Pour autant, le savoir-faire humain reste primordial. Dès leur conception, toutes les montures du lunetier passent par les mains expertes de Valérie Prillard, prototypiste et première femme à avoir obtenu le titre prestigieux de Meilleur Ouvrier de France en lunetterie. « Il y a beaucoup de travail manuel sur les pièces, par exemple lors de l’étape finale de montage qui s’appelle le rhabillage, c’est-à-dire lorsqu’on vient donner sa forme à la monture. Les lunettes, ce sont comme des chaussures, il faut qu’elles soient confortables dès le premier essai ! C’est donc une opération cruciale qui nécessite des compétences clés », détaille Amélie Morel Martin, directrice communication à la tête de l’entreprise aux côtés de ses frères Jérôme et Francis. 

… innovation et éco-responsabilité

Symbole de ce mariage entre tradition et modernité : la collection Marius Morel, qui réédite les montures iconiques du lunetier des années 50 et 60 en utilisant les techniques d’aujourd’hui. Car l’entreprise réinvente aussi les produits eux-mêmes via la création de nouveaux matériaux, tels que l’acétate recyclé (produit en circuit court par un fournisseur local à partir de rebuts) ou de nouvelles technologies, comme sa charnière brevetée, sans vis ni soudure, nommée Lightec MOREL. Le tout, sans oublier la créativité et l’éco-responsabilité : l'entreprise a ainsi été la première à développer des verres de présentation 100 % recyclés et recyclables pour ses montures et a fait le choix d’utiliser un sachet biodégradable plus vertueux pour emballer ses produits. Une démarche RSE dans laquelle se sont engagés de nombreux acteurs de la filière, qui travaillent également sur les enjeux de transition énergétique pour leurs entreprises.

L’avenir entre transmission et ventes à l’export

Réglementation stricte en matière de produits de santé, concurrence internationale accrue, difficulté de la transmission du savoir-faire, désaffection des métiers techniques… La filière fait face à de nombreux défis. Toutefois, les perspectives d’avenir pour le secteur restent encourageantes, y compris en termes de main d'œuvre, comme l’affirme le président du Syndicat professionnel des Lunetiers du Jura : « Nous avons la chance d’avoir un établissement d’excellence, le lycée Victor Bérard de Morez, spécialisé dans les métiers de l’Optique et des Microtechniques. C’est à nous d’intéresser ces jeunes et de les former pour garantir l’avenir de la filière. »
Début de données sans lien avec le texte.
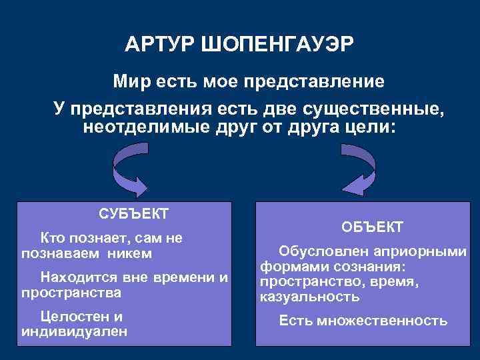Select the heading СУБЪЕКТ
coord(133,214)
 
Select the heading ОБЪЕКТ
coord(373,227)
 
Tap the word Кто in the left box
coord(53,237)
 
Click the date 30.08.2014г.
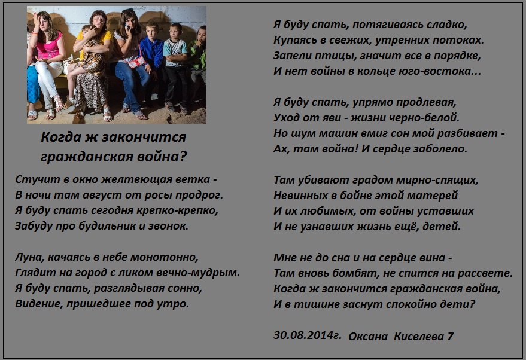308,335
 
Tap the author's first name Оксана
368,336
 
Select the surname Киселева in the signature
419,336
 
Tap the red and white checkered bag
136,62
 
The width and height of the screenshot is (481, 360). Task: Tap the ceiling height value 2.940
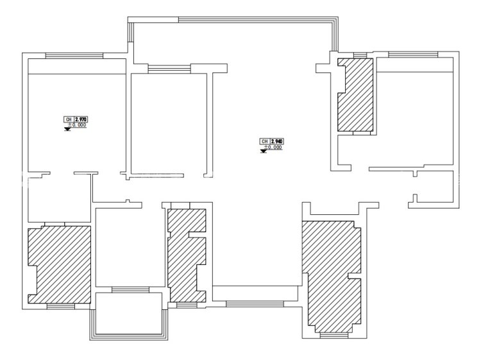(276, 141)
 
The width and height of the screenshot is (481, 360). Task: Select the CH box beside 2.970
(69, 119)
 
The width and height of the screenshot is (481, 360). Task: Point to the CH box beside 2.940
(264, 141)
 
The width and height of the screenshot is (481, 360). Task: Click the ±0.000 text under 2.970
(77, 125)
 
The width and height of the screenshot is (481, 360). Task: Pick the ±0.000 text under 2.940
(273, 148)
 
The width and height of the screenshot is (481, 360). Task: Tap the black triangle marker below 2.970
(67, 129)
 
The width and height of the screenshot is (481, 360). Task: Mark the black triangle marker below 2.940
(263, 151)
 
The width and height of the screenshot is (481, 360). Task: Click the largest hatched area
(332, 276)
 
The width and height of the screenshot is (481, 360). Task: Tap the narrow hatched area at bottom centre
(185, 255)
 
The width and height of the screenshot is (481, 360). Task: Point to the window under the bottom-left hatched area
(61, 306)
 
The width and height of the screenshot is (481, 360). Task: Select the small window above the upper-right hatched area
(360, 55)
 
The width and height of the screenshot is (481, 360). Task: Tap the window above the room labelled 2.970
(74, 56)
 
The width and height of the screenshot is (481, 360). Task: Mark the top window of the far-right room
(413, 55)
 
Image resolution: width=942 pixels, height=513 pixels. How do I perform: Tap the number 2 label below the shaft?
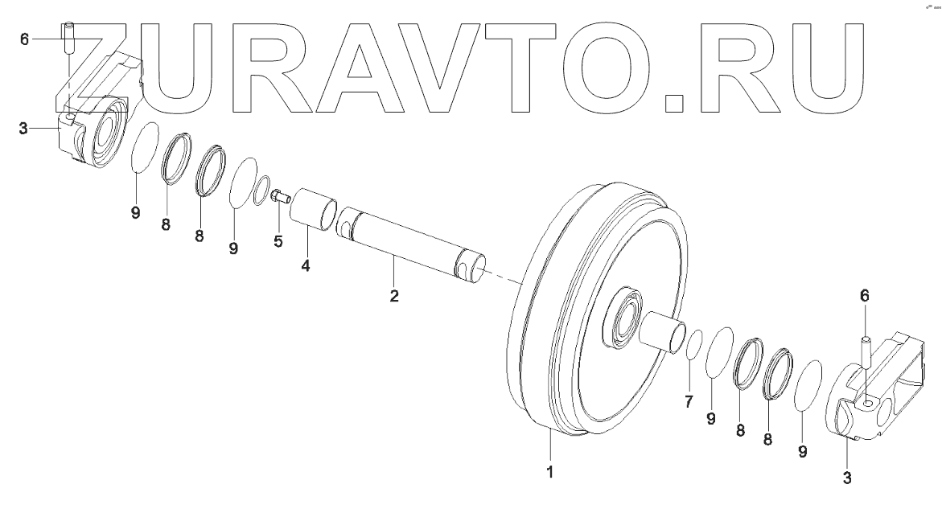[394, 295]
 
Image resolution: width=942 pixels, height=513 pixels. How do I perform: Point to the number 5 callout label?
[278, 241]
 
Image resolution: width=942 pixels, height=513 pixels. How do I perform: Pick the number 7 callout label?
[689, 402]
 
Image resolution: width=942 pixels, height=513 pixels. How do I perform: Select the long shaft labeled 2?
[410, 240]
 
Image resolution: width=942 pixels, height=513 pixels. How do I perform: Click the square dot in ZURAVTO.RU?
[677, 101]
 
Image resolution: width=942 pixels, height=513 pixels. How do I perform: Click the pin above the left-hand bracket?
[69, 35]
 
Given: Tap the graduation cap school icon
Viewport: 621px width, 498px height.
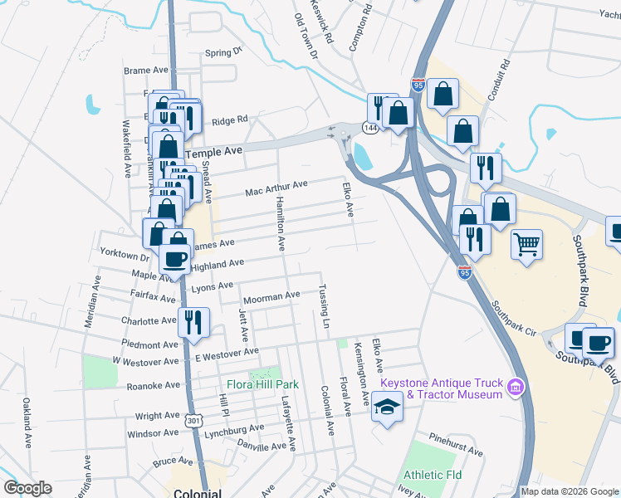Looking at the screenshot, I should click(386, 408).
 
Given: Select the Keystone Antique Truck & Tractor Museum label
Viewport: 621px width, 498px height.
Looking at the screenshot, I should click(442, 388).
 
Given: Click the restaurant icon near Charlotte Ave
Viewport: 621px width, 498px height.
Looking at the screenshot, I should click(194, 324).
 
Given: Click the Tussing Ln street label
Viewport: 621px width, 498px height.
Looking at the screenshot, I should click(325, 306).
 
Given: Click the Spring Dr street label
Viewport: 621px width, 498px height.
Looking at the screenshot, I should click(222, 52).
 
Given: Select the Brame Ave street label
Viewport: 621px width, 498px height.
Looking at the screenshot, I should click(146, 71).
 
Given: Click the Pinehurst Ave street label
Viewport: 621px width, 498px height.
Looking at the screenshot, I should click(456, 444).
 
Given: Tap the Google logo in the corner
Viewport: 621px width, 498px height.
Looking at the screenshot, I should click(27, 489).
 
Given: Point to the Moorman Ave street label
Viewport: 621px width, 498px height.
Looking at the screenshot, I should click(271, 295).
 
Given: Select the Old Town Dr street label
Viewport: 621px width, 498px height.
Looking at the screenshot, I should click(306, 38).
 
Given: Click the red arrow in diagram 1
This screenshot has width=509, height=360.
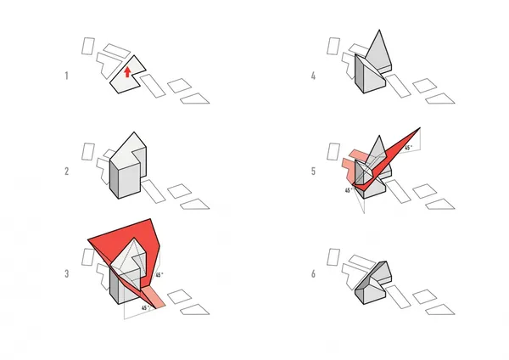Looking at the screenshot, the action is tap(127, 72).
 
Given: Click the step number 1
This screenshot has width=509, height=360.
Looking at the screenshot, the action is tap(66, 76).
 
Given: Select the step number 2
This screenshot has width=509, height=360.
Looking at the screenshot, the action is tap(66, 172).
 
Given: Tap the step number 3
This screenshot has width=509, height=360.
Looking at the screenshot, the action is tap(66, 274).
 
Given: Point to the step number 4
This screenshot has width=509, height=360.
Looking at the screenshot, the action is tap(313, 76).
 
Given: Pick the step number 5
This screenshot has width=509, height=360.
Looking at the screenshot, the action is tap(313, 172).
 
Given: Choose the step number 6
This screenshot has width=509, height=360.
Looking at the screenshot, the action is tap(313, 274).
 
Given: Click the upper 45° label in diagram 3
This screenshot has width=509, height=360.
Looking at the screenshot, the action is tap(159, 275).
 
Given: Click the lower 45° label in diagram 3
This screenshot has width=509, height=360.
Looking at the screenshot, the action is tap(145, 307).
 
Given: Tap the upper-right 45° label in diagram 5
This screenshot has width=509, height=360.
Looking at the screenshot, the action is tap(408, 148).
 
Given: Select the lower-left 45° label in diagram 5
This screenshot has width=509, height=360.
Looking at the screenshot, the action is tap(349, 190).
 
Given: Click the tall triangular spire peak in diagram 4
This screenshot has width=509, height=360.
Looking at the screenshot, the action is tap(379, 31).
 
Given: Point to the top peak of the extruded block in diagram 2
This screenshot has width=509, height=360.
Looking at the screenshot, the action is tap(134, 132).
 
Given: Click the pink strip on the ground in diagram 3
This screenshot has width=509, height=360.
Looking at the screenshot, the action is tap(155, 296).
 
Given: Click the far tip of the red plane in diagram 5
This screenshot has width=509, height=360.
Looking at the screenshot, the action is tap(420, 128).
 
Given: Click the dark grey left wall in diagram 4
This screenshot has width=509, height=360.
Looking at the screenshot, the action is tap(360, 73).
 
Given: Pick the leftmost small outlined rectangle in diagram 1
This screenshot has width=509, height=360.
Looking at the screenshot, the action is tap(88, 46).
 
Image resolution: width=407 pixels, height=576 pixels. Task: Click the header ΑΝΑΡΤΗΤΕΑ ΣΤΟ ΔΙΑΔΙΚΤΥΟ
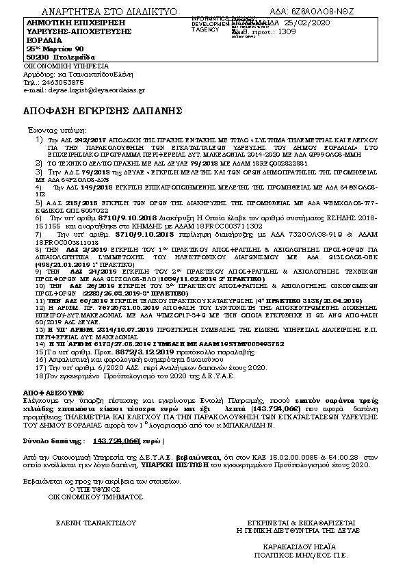coord(109,12)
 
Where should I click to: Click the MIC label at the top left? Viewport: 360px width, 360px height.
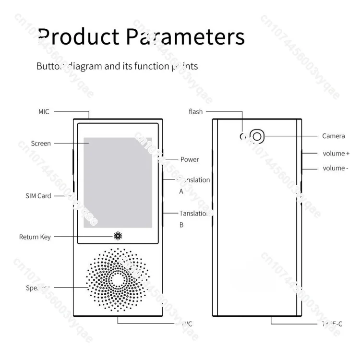[44, 112]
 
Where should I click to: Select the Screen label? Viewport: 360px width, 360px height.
[41, 143]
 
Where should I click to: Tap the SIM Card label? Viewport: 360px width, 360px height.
[38, 196]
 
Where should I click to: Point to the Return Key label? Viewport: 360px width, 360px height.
[35, 237]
Le marché de l’export reste également porteur pour les lunetiers du Jura, avec des acheteurs qui apprécient « la qualité, l’originalité, le service après-vente et la stabilité des infrastructures » des entreprises françaises, comme le souligne Joël Thierry. Morel réalise ainsi 75 % de son chiffre d’affaires à l’international, en s’appuyant sur ses 17 filières réparties à travers le monde. « Nous avons changé de modèle après la pandémie de Covid-19 pour être au plus près de nos clients et plus réactifs, et nous prévoyons d’ailleurs l’ouverture d’une 18e filiale en ce début d’année », annonce Amélie Morel Martin. La directrice communication de Morel porte un regard optimiste sur l’horizon : « Le marché a beaucoup évolué mais le bassin du Jura a su prendre le virage de la créativité et de l’innovation, ce qui nous démarque des grands groupes ». Pour le président du Syndicat professionnel des Lunetiers du Jura, l’avenir de la filière se jouera sur sa capacité à « ne pas perdre de maillon de la chaîne ». « Notre mission première doit être de conserver l’intégralité du savoir-faire », conclut Joël Thierry.